None of the Buckeyes has opted out, though as the season grows tenuous due to the coronavirus pandemic, a talent drain has begun across the college landscape, including in the Big Ten.

Since Tuesday, four players from other conference teams announced they will not play in 2020. The reasons vary. Some are elite NFL draft prospects ready to turn pro, such as Purdue receiver Rondale Moore, who was the latest to announce his departure, on Thursday night. He followed Minnesota receiver Rashod Bateman and Penn State linebacker Micah Parsons.

Others have raised larger health concerns about playing through a pandemic. Michigan State defensive lineman Jacub Panasiuk will redshirt this fall, then return for another season.

In interviews this week, quarterback Justin Fields and cornerback Shaun Wade, the Buckeyes’ top NFL prospects, affirmed their plans to suit up for another go-round in college.

“I've always been a competitor,” Fields said. “I've always loved to play football. And me just growing up with my family, I've never really needed anything. I think my family has provided me with everything that I've needed.

“So getting to the money as fast as I can isn't really a priority for me. Just playing with my teammates and grinding every day during workouts and playing and stuff like that, that's what I'm cherishing the most right now.”

As a junior, he will be eligible to enter next year’s draft, where he is expected to compete with Clemson’s Trevor Lawrence, among others, to be the first quarterback selected.

Fields has started only one season at Ohio State, after transferring from Georgia last year.

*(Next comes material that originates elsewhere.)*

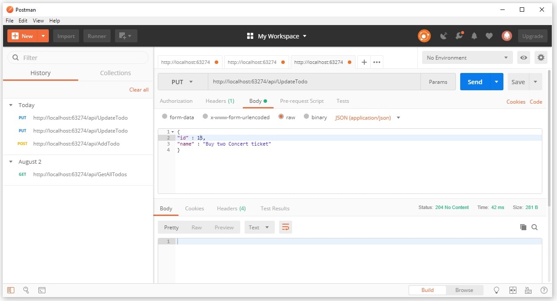Expand the No Environment dropdown
The height and width of the screenshot is (301, 557).
pos(467,57)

But he was plenty impressive to talent evaluators, leading the Buckeyes to the College Football Playoff and finishing third in the voting for the Heisman Trophy as the most outstanding player in college football.

Wade had the chance to turn pro after finishing last season as a third-year sophomore, before opting to return.

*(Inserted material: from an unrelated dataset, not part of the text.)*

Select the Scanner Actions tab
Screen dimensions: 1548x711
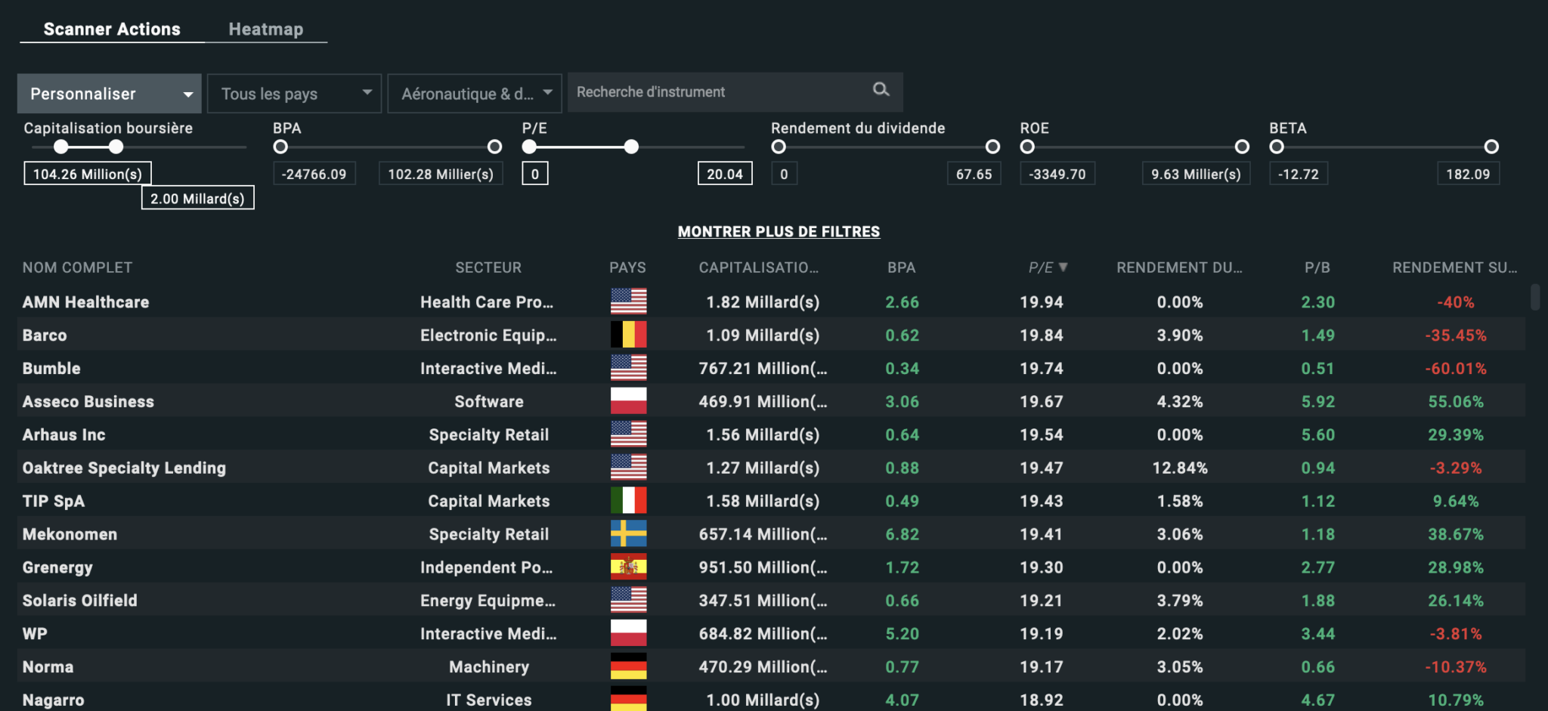point(112,29)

It was an opportunity to bolster his draft stock. With the departures of Damon Arnette and Jeff Okudah, he was likely to move from slot corner to outside corner, giving him a wider array of experience in the secondary.

Both predecessors were first-round picks in April, with Okudah taken third overall by the Detroit Lions.

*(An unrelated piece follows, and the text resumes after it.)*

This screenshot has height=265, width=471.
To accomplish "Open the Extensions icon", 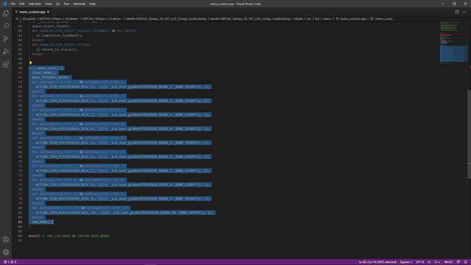I will coord(6,64).
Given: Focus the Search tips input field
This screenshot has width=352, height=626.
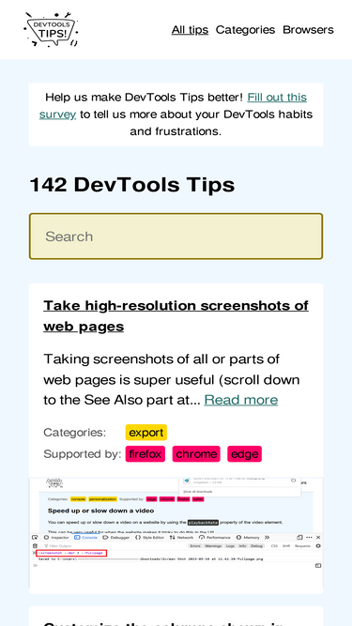Looking at the screenshot, I should [176, 237].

Wade had no regrets when asked about his decision. He hoped for another chance to play for the Buckeyes.

“I have no second thoughts, no thoughts about opting out,” Wade said. “I'm really just taking it day by day and enjoying what we have.”

With the uncertainty hanging over the season, Fields said he was “just trying to stay as optimistic as possible.”

For the Buckeyes, who debuted at No. 2 in the preseason coaches poll this week, there is no shortage of lofty preseason goals, serving as motivation to play in the coming season, despite the growing prevalence of opt-outs across the country.

Ohio State is among the national title favorites. Fields said he would like to see the championship trophy in the lobby of the Woody Hayes Athletic Center, in addition to a variety of personal goals, including winning the Heisman Trophy and showing “everybody that I’m the best quarterback in the nation.”

If the stances of Ohio State’s players change in the weeks ahead, potentially because concerns about the virus grow, Day said he hoped to be transparent with the players and their families.

That was especially the case in light of a letter published by College Athlete Unity, an advocacy group representing more than 1,000 players in the Big Ten that proposed more stringent health and safety standards.

“I believe that they all should have a voice,” Day said, “and the communication we've had is if there are concerns, please bring them to me and bring them to your position coach. ’Have your parents call me, you please call me, so that I can advocate.’ Because that's what I want to do. I want to advocate for these guys, because they've worked so hard and they deserve it. So we keep those lines of communication open.”